Tailored Ni–O–Ni dimers drive radical/non-radical pathways in peroxymonosulfate oxidation processes to remove emerging contaminants

Single-atom catalysts (SACs) have emerged as promising candidates for peroxymonosulfate (PMS)-based advanced oxidation processes (AOPs), offering high activity and atomic efficiency for environmental remediation. However, achieving SACs with robust structural stability, wide pH tolerance, and resistance to matrix interference remains a formidable challenge. Here, we report a loading-controlled strategy to construct oxygen-bridged bimetallic Ni–O–Ni sites on a carbon nitride framework via a coordination-recrystallization-static-air pyrolysis route. The Ni loading critically modulates the local coordination environment: while moderate loading promotes the formation of active Ni–O–Ni moieties, excess Ni leads to the emergence of less active Ni–N3 configurations.
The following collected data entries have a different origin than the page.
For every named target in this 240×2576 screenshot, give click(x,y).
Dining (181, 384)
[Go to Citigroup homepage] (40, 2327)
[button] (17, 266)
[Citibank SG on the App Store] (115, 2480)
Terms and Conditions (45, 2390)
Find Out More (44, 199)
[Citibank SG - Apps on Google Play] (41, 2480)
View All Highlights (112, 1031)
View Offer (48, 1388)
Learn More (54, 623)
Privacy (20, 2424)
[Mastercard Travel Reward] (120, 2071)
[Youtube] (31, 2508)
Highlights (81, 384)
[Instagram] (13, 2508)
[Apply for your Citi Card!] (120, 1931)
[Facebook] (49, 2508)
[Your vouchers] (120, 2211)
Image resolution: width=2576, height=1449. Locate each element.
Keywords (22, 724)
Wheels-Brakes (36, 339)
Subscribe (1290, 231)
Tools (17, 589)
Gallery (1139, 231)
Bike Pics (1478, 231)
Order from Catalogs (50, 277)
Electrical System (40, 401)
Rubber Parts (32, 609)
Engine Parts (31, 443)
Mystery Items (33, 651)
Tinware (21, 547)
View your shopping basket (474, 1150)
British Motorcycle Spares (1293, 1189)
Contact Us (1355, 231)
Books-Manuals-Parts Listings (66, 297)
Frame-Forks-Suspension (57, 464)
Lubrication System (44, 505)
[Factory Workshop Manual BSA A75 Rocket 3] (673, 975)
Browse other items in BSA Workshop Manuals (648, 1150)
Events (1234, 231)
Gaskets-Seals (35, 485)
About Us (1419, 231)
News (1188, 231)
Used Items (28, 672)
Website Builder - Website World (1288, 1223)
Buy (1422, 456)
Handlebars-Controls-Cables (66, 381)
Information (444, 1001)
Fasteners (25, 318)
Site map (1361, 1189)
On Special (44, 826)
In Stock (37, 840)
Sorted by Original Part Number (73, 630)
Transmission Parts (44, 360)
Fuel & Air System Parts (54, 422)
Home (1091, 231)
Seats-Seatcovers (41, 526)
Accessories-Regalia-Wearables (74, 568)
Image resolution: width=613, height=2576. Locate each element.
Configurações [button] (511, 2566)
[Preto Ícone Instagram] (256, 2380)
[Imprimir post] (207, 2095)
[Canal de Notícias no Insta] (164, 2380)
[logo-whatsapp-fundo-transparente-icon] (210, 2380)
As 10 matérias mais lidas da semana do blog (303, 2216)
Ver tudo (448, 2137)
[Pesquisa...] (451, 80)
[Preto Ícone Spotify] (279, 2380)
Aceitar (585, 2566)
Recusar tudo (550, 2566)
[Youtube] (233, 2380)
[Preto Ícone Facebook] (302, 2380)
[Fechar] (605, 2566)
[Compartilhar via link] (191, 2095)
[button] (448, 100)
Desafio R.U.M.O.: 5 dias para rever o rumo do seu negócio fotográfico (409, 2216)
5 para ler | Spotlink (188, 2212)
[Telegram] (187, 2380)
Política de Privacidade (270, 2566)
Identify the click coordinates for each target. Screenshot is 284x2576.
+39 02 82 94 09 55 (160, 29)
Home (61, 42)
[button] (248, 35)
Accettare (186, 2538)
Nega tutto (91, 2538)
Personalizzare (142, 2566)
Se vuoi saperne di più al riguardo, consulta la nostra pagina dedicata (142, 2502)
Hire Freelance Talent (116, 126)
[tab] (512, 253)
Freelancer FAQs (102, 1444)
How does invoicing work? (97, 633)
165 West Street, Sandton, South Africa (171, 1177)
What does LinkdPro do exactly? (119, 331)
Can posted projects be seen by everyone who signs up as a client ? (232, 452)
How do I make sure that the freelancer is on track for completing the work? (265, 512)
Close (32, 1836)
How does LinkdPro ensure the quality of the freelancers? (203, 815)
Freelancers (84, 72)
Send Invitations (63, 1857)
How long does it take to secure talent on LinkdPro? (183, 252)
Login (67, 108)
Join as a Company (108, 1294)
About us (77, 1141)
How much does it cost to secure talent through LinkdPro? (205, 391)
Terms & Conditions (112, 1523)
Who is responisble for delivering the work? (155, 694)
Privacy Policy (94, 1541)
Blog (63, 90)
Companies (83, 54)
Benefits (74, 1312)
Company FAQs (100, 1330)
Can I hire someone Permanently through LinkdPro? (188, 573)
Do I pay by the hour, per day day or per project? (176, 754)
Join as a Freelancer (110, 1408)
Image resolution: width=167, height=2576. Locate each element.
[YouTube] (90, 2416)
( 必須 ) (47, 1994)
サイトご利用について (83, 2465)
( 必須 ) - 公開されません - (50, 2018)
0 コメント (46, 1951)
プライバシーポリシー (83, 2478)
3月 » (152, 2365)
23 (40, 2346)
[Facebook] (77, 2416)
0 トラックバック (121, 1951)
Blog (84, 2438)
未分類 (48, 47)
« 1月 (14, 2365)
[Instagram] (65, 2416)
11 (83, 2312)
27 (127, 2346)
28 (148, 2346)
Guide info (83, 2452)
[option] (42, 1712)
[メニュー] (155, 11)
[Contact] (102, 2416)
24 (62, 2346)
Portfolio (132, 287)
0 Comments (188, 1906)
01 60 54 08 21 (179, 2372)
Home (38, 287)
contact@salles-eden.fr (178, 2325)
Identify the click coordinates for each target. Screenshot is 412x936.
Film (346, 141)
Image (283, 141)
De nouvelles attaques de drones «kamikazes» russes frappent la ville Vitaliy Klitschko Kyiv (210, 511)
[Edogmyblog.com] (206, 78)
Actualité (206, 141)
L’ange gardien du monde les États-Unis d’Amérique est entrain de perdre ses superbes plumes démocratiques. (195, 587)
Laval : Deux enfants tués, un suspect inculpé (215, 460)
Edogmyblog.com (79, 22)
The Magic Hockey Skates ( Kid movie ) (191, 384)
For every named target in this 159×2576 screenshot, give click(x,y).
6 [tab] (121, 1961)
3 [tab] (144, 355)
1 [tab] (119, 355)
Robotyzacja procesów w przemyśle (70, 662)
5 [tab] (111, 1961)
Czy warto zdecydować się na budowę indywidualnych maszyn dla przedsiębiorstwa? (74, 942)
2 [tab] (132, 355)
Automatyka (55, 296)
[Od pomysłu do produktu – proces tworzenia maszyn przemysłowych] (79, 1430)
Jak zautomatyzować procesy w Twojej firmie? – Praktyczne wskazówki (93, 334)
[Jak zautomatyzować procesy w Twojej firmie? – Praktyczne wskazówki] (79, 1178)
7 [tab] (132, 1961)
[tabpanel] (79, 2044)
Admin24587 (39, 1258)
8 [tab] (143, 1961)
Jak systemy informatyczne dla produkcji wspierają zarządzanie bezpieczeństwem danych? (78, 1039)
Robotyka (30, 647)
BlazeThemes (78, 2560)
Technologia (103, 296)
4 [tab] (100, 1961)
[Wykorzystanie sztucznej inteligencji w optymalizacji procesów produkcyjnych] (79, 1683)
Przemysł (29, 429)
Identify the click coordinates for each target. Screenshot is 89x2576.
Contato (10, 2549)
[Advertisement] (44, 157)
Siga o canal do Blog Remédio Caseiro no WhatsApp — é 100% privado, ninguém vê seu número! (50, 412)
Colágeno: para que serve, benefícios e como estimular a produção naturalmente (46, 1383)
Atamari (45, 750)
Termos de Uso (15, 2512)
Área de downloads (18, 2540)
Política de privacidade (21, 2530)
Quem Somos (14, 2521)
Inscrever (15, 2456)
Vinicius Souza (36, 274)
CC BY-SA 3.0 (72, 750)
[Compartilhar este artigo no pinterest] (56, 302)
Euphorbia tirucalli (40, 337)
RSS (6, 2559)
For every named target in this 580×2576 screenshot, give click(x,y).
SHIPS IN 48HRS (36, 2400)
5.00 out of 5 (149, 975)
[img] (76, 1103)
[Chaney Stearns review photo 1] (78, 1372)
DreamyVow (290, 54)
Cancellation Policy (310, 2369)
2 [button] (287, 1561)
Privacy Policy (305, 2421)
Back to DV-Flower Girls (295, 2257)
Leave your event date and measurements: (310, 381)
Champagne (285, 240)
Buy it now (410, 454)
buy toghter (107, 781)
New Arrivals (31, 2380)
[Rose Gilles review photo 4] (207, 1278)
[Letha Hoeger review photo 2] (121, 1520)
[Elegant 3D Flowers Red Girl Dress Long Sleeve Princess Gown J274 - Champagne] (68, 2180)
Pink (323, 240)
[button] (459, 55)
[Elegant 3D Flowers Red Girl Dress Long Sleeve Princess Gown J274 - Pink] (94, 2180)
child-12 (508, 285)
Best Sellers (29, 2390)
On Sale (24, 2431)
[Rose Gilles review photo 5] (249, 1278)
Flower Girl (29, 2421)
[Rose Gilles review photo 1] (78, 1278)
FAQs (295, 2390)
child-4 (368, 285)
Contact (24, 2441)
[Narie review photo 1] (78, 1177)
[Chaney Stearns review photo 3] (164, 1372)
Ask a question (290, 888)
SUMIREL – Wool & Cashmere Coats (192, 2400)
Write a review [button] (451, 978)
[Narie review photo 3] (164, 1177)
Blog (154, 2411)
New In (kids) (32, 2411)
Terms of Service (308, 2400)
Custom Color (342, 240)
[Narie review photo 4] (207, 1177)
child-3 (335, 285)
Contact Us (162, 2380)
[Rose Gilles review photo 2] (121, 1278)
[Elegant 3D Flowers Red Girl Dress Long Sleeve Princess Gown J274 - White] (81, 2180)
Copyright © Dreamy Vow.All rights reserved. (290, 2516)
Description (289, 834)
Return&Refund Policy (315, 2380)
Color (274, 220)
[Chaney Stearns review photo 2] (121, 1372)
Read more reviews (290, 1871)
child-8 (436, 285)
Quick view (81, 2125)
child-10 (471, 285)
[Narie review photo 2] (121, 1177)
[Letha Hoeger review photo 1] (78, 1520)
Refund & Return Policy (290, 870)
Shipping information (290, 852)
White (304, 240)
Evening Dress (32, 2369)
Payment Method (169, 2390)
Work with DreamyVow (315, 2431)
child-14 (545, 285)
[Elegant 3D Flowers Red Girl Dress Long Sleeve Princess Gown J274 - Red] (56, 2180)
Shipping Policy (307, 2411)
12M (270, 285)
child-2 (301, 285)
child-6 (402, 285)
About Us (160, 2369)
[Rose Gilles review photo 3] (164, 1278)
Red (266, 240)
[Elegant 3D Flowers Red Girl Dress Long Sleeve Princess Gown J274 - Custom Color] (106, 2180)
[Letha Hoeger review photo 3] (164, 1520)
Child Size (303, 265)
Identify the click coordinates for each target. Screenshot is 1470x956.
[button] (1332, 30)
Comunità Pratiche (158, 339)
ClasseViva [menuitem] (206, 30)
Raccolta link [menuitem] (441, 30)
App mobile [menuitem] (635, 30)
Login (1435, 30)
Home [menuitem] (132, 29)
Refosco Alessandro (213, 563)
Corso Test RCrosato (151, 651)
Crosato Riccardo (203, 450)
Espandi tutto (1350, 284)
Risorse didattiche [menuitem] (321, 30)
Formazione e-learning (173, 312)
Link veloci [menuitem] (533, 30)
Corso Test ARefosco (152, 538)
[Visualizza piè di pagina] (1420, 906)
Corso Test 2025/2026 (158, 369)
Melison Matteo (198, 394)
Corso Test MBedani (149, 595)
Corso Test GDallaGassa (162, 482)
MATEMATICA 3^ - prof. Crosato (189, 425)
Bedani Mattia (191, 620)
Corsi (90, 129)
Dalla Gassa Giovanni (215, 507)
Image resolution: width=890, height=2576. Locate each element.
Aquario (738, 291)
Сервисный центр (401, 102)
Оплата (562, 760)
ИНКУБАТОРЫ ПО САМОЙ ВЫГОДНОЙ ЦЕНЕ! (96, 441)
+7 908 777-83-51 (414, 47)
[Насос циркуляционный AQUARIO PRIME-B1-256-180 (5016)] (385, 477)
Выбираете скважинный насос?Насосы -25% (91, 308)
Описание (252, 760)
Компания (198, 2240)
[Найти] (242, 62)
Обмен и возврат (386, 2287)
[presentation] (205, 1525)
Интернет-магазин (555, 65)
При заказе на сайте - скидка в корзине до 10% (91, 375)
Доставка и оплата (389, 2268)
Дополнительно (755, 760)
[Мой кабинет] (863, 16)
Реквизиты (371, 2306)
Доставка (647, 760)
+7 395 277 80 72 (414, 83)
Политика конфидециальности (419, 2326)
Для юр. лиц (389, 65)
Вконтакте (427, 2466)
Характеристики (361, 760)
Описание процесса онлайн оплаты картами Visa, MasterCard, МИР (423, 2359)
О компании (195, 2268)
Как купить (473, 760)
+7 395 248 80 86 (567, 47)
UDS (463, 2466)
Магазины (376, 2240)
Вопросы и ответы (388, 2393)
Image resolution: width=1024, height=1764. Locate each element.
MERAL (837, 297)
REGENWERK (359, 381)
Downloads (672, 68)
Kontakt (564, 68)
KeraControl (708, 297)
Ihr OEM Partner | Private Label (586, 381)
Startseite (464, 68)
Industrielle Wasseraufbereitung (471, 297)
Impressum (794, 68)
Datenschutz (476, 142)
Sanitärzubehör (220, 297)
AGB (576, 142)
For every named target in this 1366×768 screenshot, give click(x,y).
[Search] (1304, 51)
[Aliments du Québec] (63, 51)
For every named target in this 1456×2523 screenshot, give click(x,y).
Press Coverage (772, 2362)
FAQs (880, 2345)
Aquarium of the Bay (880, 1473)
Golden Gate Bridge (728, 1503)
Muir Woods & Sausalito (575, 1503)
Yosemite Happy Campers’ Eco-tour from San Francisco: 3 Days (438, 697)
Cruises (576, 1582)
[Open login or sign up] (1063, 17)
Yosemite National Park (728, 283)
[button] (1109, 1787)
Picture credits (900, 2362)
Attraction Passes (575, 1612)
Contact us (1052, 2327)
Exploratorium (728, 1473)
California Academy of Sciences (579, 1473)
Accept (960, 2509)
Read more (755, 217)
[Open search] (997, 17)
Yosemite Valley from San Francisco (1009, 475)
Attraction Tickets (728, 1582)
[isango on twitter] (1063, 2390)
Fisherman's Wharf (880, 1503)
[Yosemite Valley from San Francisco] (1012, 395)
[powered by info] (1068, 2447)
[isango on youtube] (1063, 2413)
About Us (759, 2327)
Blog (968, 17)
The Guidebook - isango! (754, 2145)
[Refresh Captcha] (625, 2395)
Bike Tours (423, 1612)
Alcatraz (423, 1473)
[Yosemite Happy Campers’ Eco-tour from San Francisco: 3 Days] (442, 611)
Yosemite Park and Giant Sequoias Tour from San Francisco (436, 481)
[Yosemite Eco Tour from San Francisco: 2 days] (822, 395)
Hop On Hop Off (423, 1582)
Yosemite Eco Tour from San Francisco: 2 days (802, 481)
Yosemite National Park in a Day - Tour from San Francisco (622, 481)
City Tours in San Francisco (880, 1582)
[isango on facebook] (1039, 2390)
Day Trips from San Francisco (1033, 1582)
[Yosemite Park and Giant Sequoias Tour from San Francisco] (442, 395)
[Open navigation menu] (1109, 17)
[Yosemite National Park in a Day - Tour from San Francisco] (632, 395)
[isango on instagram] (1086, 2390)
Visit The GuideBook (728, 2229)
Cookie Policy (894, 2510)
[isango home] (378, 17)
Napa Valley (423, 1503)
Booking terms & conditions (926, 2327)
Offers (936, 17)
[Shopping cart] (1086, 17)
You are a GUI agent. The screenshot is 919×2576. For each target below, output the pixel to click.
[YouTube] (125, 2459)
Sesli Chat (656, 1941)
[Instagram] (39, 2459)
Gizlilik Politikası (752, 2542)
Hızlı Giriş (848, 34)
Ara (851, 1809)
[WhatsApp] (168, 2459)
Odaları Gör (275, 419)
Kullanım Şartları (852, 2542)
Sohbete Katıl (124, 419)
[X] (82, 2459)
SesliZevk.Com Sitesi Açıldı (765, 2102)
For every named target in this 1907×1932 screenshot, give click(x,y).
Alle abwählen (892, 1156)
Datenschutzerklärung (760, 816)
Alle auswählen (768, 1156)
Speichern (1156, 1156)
The optimized Ni–O–Ni SAC exhibits exceptional catalytic performance for PMS activation, achieving 5.9- and 28.9-fold enhancements in the degradation of oxytetracycline (OTC) and rhodamine B (RhB), respectively, relative to pristine C3N5, and surpassing all 41 previously reported catalysts for OTC or RhB degradation. The catalyst also demonstrates excellent operational stability across a wide pH range (2.0–11.0) and strong resistance to common anionic interferences. Mechanistic investigations, including radical quenching experiments and density functional theory (DFT) calculations, reveal that the Ni–O–Ni site facilitates the selective generation of singlet oxygen (1O2) and superoxide radicals (·O2−) by lowering activation barriers. This work highlights the critical role of metal-oxygen-metal motifs in dictating reaction pathways and offers a versatile design principle for next-generation AOP catalysts toward sustainable water treatment.